Chapter 3. Why Inlining Everything Is NOT the Answer

Guy Podjarny

Every so often I get asked if the best frontend optimization wouldn’t be to simply inline everything. Inlining everything means embedding all the scripts, styles, and images into the HTML, and serving them as one big package.

This question is a great example of taking a best practice too far. Yes, reducing the number of HTTP requests is a valuable best practice. Yes, inlining everything is the ultimate way to reduce the number of requests (in theory to one). But NO, it’s not the best way to make your site faster.

While reducing requests is a good practice, it’s not the only aspect that matters. If you inline everything, you fulfill the “Reduce Requests” goal, but you’re missing many others. Here are some of the specific reasons you shouldn’t inline everything.

No Browser Caching

The most obvious problem with inlining everything is the loss of caching. If the HTML holds all the resources, and the HTML is not cacheable by itself, the resources are re-downloaded every time.

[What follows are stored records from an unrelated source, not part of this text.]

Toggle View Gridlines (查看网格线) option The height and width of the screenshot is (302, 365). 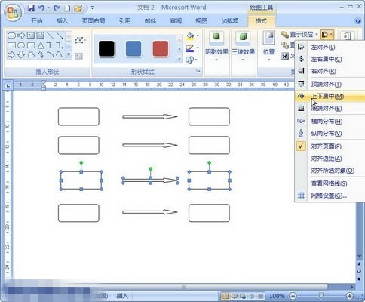pyautogui.click(x=329, y=183)
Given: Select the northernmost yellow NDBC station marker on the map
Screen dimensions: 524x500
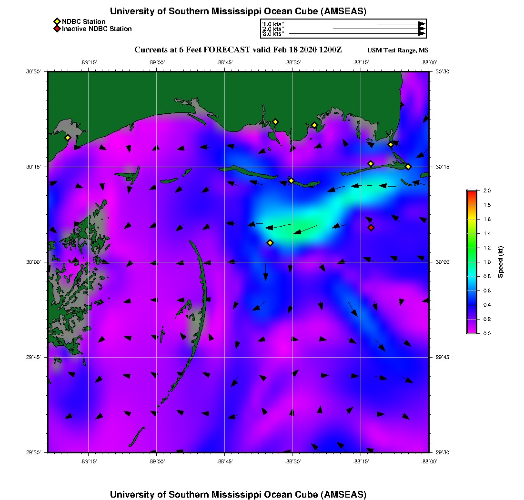Looking at the screenshot, I should 275,121.
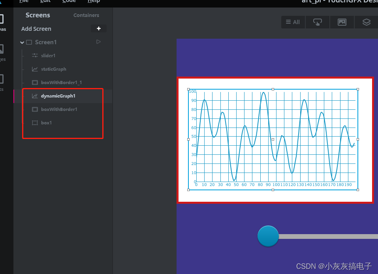
Task: Click the dynamicGraph1 graph icon
Action: tap(35, 96)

This means the first page load on a new site may be faster, but subsequent pages or return visitors would experience a slower page load.

For example, let’s look at the repeat visit of the New York Times’ home page (Table 3-1, Figure 3-1). Thanks to caching, the original site loads in 2.7 seconds. If we inline the JavaScript files on that page, the repeat visit load time climbs to 3.2 seconds, and the size doubles. Visually, the negative impact is much greater, ...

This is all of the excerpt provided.